To ensure accuracy and validate the science-based methodological approach used by VITO, an independent third-party critical LCA (Life-cycle assessment) review was requested and has been successfully conducted by an LCA expert and member of the Technical Advisory Board on Environmental Footprint of the European Commission.
Companies can also use the Eco Repair Score to assess, improve and report on their overall environmental performance. Repairers can identify the main ways they’re impacting the environment and implement mitigation measures.
Insurers, fleet owners and lease companies can orient customers and manage their portfolio of authorised repairers based on a “minimum score” requirement. Given the upcoming implementation of the Corporate Sustainability Reporting Directive and the necessity to report on their scope 3 emissions, these companies can also underpin their Environmental, Social, and corporate Governance (ESG) reporting obligations with ready-to-use data.
Showing the way, AXA Belgium is the first insurer to use this solution at a large scale and has recently announced their intention to reduce their CO₂ emissions by 25% by the end of 2026 thanks to the use of the Eco Repair Score.

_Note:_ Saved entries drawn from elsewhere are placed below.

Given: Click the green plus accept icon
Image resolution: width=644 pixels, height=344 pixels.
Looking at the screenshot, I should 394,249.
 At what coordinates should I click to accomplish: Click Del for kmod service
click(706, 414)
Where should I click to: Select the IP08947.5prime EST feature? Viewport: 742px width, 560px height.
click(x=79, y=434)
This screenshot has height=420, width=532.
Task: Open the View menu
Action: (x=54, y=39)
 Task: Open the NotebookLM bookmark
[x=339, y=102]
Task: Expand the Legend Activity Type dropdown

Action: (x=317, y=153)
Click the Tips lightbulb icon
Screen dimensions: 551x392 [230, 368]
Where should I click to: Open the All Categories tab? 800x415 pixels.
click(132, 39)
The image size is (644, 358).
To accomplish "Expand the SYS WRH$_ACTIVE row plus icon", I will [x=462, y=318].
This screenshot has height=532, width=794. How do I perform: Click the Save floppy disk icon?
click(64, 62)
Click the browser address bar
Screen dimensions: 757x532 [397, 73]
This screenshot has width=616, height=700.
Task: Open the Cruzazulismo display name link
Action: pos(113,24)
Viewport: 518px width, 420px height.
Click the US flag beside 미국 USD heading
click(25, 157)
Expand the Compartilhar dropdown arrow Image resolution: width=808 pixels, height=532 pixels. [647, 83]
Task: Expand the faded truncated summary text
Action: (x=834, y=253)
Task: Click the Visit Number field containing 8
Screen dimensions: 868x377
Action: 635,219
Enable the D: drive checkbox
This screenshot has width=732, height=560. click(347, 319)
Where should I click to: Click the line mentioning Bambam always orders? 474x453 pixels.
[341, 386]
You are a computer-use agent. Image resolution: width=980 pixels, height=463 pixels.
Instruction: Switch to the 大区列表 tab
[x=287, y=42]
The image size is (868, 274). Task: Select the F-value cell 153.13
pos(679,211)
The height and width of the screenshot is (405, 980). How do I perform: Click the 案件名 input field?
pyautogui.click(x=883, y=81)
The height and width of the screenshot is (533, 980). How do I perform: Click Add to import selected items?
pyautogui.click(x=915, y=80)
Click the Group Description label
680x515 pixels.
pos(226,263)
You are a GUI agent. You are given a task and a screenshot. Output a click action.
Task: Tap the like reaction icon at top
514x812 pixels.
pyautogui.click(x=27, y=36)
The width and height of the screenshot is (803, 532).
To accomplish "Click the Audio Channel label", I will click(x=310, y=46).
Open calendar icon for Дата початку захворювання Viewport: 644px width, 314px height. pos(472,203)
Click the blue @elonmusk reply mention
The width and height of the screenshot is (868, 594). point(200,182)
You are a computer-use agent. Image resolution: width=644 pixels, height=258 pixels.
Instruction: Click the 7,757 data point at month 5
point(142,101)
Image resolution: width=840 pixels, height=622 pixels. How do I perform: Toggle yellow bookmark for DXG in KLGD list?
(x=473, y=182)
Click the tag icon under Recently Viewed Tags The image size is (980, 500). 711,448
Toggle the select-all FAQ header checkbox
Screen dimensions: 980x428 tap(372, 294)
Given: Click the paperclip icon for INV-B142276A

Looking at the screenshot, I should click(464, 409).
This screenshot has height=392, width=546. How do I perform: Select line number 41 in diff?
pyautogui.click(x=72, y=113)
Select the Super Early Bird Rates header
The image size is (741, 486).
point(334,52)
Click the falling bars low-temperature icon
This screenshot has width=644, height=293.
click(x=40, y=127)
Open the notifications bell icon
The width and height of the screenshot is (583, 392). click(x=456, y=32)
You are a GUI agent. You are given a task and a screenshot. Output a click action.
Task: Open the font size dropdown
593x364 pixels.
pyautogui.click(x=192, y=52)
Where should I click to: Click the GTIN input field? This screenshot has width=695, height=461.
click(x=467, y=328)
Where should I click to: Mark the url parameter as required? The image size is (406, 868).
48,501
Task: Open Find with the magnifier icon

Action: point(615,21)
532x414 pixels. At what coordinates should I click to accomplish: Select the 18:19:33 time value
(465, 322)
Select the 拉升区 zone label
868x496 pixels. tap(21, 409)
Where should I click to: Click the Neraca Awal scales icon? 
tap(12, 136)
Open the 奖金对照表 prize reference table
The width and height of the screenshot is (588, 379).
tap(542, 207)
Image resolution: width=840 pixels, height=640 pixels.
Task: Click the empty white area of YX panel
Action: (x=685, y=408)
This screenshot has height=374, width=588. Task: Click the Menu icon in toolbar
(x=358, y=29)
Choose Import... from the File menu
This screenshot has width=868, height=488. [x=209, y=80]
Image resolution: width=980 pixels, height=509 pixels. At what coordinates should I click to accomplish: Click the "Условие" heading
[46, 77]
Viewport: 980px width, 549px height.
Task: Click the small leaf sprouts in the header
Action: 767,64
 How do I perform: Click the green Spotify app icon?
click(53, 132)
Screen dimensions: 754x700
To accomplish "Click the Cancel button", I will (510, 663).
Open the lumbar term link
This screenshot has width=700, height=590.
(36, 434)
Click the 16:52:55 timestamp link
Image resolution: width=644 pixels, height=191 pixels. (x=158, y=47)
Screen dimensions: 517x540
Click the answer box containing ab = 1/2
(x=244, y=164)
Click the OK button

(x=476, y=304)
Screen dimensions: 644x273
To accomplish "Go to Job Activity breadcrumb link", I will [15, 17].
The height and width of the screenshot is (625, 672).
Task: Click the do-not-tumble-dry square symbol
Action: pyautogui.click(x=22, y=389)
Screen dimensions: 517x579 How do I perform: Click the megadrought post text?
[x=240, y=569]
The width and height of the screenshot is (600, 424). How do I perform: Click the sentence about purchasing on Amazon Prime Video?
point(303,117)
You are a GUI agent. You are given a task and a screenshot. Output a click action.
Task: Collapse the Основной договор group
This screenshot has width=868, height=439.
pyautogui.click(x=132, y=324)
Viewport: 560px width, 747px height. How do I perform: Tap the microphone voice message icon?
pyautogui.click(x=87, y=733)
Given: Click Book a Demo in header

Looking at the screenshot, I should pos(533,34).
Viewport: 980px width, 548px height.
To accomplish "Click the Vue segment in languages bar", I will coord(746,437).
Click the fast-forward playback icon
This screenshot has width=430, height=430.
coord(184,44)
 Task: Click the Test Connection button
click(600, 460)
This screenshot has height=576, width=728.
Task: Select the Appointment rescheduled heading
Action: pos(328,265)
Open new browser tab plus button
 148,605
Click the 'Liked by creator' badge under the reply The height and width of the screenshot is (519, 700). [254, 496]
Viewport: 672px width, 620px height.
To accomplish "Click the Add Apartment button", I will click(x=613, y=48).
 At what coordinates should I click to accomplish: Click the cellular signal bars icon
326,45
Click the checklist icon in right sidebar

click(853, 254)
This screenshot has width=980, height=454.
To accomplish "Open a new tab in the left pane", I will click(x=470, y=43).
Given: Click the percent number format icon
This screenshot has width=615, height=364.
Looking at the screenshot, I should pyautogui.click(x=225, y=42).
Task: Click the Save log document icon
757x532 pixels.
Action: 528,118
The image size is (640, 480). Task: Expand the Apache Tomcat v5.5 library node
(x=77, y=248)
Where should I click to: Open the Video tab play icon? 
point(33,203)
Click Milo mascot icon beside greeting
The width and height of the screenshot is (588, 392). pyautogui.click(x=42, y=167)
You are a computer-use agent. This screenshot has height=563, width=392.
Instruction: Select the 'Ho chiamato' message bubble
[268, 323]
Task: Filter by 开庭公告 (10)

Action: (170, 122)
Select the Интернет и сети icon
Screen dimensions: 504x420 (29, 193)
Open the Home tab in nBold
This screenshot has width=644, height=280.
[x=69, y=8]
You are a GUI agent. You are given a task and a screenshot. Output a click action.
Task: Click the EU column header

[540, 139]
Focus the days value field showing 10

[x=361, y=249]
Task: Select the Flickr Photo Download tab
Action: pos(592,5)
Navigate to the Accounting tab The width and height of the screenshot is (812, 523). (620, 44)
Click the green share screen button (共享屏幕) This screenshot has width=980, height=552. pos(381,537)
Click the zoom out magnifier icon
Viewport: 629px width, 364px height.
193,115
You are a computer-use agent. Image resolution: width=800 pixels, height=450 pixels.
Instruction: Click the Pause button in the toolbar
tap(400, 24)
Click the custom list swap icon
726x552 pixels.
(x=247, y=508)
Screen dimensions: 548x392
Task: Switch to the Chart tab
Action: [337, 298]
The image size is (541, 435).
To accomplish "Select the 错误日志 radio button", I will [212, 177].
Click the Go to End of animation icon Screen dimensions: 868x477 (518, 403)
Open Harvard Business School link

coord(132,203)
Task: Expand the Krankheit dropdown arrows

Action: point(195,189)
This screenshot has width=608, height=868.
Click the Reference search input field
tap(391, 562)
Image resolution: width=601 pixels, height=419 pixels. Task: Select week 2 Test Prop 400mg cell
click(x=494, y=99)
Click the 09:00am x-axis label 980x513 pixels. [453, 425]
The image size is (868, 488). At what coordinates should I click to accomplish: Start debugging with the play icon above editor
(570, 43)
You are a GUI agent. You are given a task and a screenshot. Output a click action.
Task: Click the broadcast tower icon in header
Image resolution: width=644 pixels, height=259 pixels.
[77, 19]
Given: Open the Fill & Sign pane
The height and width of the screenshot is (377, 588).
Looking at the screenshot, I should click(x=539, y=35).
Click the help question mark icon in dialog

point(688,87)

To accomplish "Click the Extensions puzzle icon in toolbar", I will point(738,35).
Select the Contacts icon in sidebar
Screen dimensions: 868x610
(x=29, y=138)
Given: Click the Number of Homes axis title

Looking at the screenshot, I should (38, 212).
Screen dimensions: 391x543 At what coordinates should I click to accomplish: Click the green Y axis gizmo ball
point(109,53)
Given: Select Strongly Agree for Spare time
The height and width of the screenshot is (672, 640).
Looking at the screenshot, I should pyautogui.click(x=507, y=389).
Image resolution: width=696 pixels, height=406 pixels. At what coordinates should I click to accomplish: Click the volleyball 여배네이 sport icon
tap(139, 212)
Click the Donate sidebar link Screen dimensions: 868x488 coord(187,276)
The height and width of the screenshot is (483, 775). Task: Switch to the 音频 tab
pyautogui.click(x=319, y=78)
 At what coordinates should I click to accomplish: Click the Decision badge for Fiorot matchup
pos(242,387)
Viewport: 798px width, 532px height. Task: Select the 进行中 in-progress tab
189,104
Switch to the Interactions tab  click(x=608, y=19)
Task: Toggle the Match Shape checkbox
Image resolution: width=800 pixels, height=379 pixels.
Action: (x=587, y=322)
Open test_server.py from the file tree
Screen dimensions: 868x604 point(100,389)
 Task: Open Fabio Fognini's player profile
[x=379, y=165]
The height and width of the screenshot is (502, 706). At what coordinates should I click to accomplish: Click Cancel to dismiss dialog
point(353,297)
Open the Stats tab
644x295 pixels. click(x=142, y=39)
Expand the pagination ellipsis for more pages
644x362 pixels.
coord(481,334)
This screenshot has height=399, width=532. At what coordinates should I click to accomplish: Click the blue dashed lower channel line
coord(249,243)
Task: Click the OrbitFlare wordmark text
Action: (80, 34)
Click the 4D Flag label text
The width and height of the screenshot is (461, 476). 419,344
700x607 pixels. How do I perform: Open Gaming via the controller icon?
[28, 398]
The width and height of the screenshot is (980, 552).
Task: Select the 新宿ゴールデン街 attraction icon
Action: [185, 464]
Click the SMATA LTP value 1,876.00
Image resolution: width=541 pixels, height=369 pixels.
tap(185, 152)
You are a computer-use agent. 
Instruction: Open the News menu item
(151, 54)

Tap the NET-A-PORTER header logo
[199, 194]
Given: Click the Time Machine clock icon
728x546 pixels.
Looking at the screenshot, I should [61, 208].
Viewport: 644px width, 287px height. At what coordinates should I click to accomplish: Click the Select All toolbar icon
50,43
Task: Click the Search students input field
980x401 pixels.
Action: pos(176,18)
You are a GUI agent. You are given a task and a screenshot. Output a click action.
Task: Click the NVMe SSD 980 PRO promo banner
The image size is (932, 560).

As the Eco Repair Score has been automated and is now compatible with software solutions used by insurers and fleet owners for repair estimates, Eco Repair Score NV want to go further. By 2027, we envisage the Eco Repair Score as an industry-wide environmental impact scoring system for the repair and maintenance of vehicles, which enables all European consumers to make more informed and environmentally friendly repair choices.
Inspired by previous and ongoing eco-scoring developments in other sectors, we have identified several levers and a possible pathway for achieving this vision.
One thing is certain: the transition towards a circular automotive industry will be collaborative and making environmentally friendly repair and maintenance activities the norm will be necessary.